À l'invitation de la FDSEA et des Jeunes Agriculteurs, les services de la DDT se sont rendus jeudi 10 avril à Chantenay-Villedieu, chez Aubin Pageot. L'objectif de cette rencontre ? Démontrer par l'exemple que les projets de stockage existent bel et bien en Sarthe, mais qu'ils s'épuisent face à une réglementation trop lourde et des coûts d'études importants.

Sur l'exploitation d'Aubin Pageot, le projet semble pourtant frappé de bon sens. L'idée ? Utiliser une ancienne carrière déjà remplie d'eau pour sécuriser ses cultures et surtout l'alimentation de son élevage de porcs. Pas de creusement massif, pas de bouleversement du paysage, mais la simple valorisation d'une ressource existante.

Un projet de bon sens qui piétine

Pourtant, même ici, la machine administrative grippe. Entre les zones "humides" modélisées à distance et les exigences de la Loi sur l'Eau, le porteur de projet se retrouve face à un devis d'études techniques s'élevant à plusieurs milliers d'euros.

Aujourd'hui, de nombreux projets de création ou de réhabilitation de réserves d'eau en Sarthe ne dépassent jamais le stade de l'intention. En cause ? Le "mur" financier et administratif des études préalables, notamment celles liées à la Loi sur l'Eau. Pour Anabelle Chartrain, présidente de la FDSEA, "un agriculteur ne peut pas se permettre d'engager entre 6 000 € et 15 000 € d'études techniques et environnementales sans aucune garantie d'obtenir l'autorisation finale, le risque financier est trop important et décourageant".

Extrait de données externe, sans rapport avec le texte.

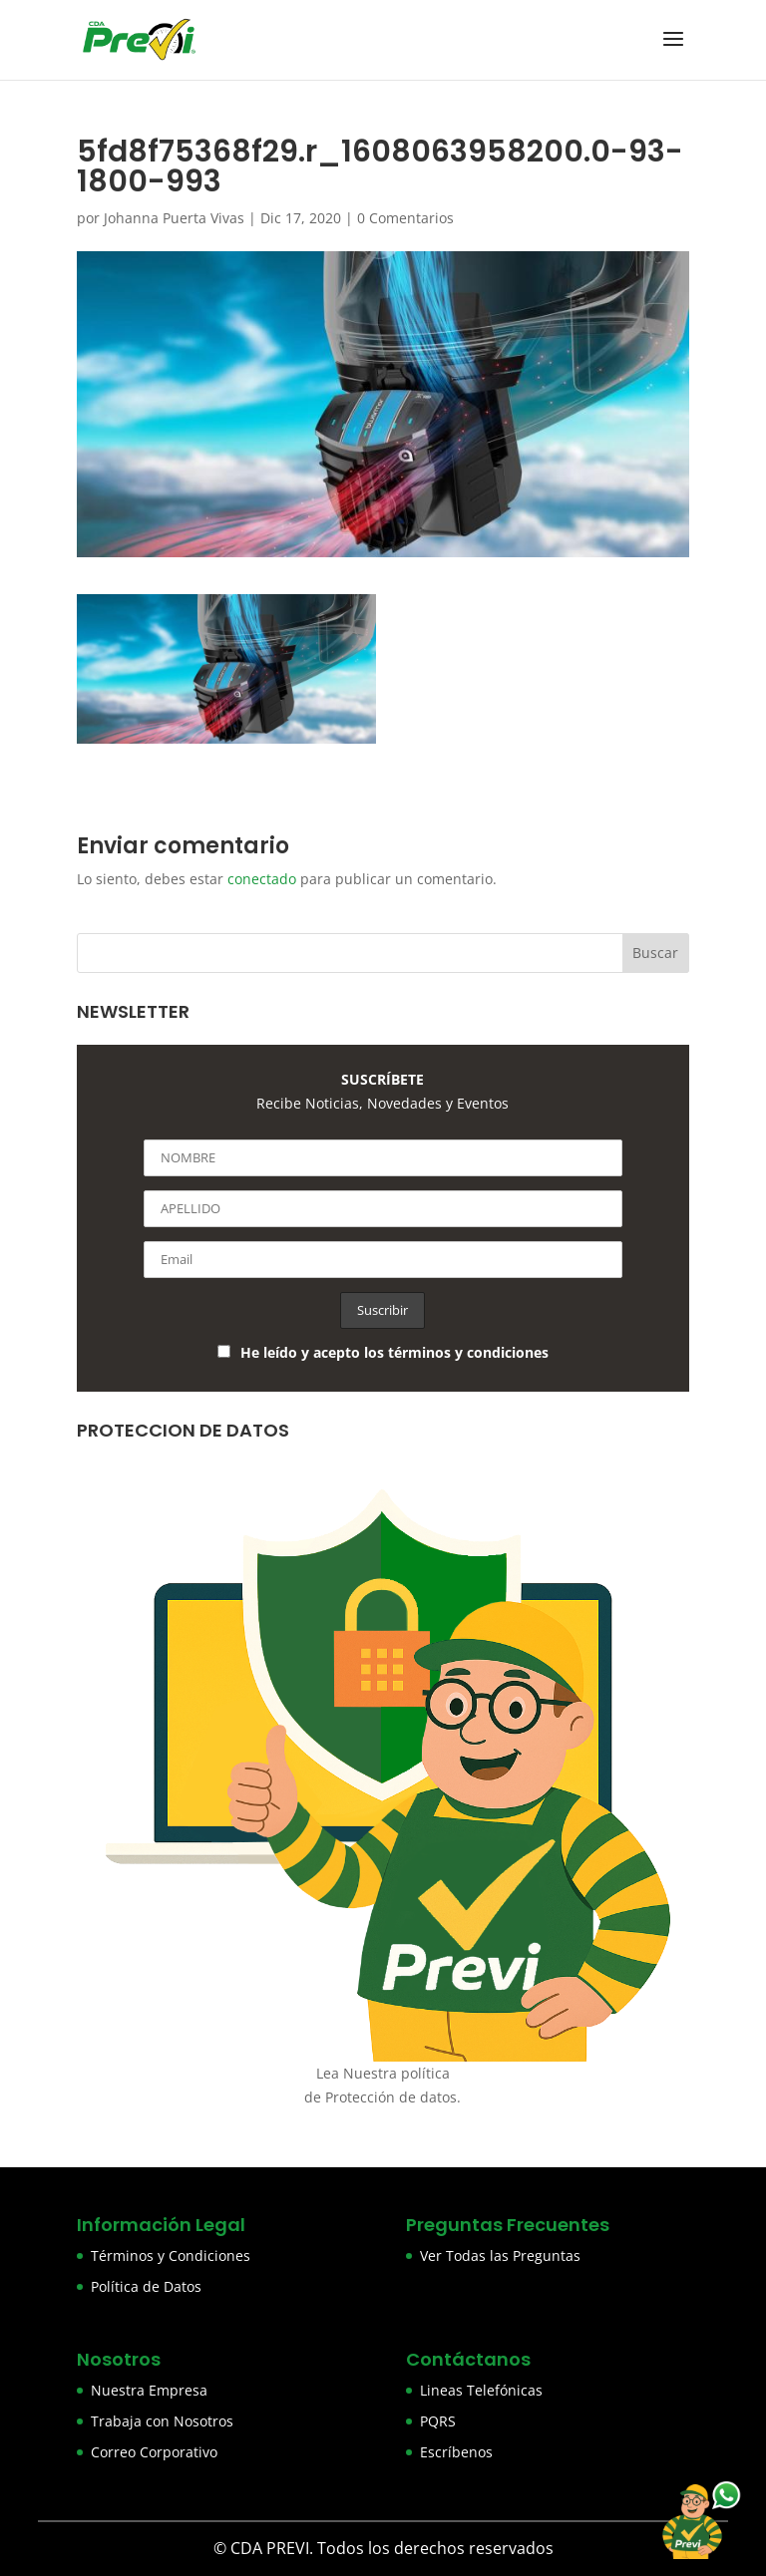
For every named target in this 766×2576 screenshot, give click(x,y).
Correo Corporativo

Humaniser les échanges pour débloquer les dossiers

La visite à Chantenay-Villedieu n'avait pas pour but de signer des autorisations, mais de montrer qu'un dossier papier ne remplacera jamais l'œil de l'expert sur le terrain. Tout le monde s'est accordé à dire qu'il est nécessaire de mieux comprendre les projets et de favoriser les échanges. En effet, une lecture sur plan peut parfois classer une zone humide par simple modélisation (prélocalisation de la DREAL), alors que la réalité du sol (argile étanche, sable rouge) raconte une autre histoire. De même, un simple coup de fil ou une rencontre directe avec la DDT permet souvent de lever des freins et de corriger le tir avant que les contraintes ne s'accumulent.

Des solutions financières et techniques existent

Pour relancer la dynamique départementale, plusieurs pistes concrètes ont été discutées :

- Le Fonds hydraulique : ce dispositif pourrait permettre de financer jusqu'à 70 % des études préalables (géotechnique, analyse des matériaux, etc.). Une opportunité majeure pour limiter l'avance de trésorerie des exploitants.

- La logique collective : pour atteindre les seuils d'éligibilité des aides et limiter les coûts des bureaux d'études, le regroupement de petits projets individuels en une démarche collective est possible et facilitera la disponibilité des bureaux d'étude.

- L'application pragmatique de la séquence ERC (Éviter, réduire, compenser) : plutôt que de s'opposer systématiquement à l'impact sur les zones humides, l'idée est de travailler sur des compensations locales et simples, comme la restauration d'une mare dégradée à proximité du projet ou une pente douce qui pourrait accueillir la biodiversité des zones humides.